The unit, called DeepMind Ethics and Society, is not the AI Ethics Board that DeepMind was promised when it agreed to be acquired by Google in 2014. That board, which was convened by January 2016, was supposed to oversee all of the company’s AI research, but nothing has been heard of it in the three-and-a-half years since the acquisition. It remains a mystery who is on it, what they discuss, or even whether it has officially met.
DeepMind Ethics and Society is also not the same as DeepMind Health’s Independent Review Panel, a third body set up by the company to provide ethical oversight – in this case, of its specific operations in healthcare.
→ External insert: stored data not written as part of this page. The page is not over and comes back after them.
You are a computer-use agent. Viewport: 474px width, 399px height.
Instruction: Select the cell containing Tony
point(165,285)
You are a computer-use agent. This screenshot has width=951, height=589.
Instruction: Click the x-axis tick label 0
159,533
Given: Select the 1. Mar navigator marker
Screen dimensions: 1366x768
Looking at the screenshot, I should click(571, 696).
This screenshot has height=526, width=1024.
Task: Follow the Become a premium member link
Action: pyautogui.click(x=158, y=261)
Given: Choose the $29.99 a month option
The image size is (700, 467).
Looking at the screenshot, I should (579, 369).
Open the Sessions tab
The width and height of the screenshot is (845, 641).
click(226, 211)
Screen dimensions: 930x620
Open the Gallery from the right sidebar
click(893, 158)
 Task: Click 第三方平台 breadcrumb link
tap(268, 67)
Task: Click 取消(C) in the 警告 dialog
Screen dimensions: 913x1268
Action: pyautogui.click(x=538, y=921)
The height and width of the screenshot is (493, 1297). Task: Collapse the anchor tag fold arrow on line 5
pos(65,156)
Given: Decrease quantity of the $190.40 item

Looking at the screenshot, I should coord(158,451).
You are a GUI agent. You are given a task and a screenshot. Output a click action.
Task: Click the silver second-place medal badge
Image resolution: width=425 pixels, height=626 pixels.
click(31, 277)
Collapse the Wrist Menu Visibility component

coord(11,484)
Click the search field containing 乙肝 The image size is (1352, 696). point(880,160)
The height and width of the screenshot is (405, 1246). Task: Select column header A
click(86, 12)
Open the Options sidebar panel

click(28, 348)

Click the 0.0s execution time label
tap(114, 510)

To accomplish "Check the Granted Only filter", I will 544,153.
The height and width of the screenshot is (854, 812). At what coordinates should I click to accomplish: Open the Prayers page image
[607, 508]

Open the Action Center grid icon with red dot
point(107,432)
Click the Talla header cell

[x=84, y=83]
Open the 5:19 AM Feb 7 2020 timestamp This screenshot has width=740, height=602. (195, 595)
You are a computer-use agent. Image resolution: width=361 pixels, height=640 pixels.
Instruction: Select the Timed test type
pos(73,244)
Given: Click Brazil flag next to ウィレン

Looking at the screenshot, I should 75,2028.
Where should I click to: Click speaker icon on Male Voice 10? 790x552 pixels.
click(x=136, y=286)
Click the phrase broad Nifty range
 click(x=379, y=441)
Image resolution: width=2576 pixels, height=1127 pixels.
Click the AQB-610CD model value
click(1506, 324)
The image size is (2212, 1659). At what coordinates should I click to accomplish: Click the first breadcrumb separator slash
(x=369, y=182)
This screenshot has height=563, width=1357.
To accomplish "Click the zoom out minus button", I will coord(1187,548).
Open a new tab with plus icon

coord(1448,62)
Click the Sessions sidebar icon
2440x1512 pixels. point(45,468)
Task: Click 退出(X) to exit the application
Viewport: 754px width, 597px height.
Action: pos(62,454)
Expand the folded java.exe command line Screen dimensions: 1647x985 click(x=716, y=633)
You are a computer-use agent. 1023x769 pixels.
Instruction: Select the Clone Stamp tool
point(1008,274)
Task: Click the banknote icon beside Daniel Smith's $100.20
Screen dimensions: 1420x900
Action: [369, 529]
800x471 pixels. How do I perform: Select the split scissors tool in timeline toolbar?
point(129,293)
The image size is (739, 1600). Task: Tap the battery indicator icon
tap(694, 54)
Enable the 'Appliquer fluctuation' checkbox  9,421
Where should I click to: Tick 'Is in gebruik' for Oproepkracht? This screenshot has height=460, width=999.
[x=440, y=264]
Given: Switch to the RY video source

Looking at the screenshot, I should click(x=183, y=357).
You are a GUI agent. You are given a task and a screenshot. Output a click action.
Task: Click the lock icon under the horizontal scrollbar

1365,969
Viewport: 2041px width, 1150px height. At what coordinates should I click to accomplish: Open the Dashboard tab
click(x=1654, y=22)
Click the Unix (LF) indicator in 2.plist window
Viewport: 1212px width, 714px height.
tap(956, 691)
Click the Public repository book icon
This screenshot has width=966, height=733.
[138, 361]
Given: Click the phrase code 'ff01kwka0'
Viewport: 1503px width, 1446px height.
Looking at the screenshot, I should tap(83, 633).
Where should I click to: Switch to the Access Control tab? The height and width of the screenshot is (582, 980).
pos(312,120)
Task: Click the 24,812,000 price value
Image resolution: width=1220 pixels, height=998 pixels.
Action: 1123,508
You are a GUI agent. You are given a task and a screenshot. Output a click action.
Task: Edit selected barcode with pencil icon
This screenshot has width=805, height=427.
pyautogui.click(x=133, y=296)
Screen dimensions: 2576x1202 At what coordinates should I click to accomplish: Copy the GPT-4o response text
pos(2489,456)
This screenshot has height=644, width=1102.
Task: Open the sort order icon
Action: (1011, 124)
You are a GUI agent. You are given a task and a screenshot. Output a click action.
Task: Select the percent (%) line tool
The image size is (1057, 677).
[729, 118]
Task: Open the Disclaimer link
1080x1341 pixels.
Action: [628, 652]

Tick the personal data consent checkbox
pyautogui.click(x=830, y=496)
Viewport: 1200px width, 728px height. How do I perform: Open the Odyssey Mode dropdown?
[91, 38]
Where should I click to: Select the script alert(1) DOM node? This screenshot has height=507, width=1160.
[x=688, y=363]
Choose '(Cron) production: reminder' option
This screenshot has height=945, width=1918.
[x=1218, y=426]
Nor is the new research unit the Partnership on Artificial Intelligence to Benefit People and Society, an external group founded in part by DeepMind and chaired by the company’s co-founder Mustafa Suleyman. That partnership, which was also co-founded by Facebook, Amazon, IBM and Microsoft, exists to “conduct research, recommend best practices, and publish research under an open licence in areas such as ethics, fairness and inclusivity”.
Nonetheless, its creation is the hallmark of a change in attitude from DeepMind over the past year, which has seen the company reassess its previously closed and secretive outlook. It is still battling a wave of bad publicity started when it partnered with the Royal Free in secret, bringing the app Streams to active use in the London hospital without being open to the public about what data was being shared and how.
The research unit also reflects an urgency on the part of many AI practitioners to get ahead of growing concerns on the part of the public about how the new technology will shape the world around us.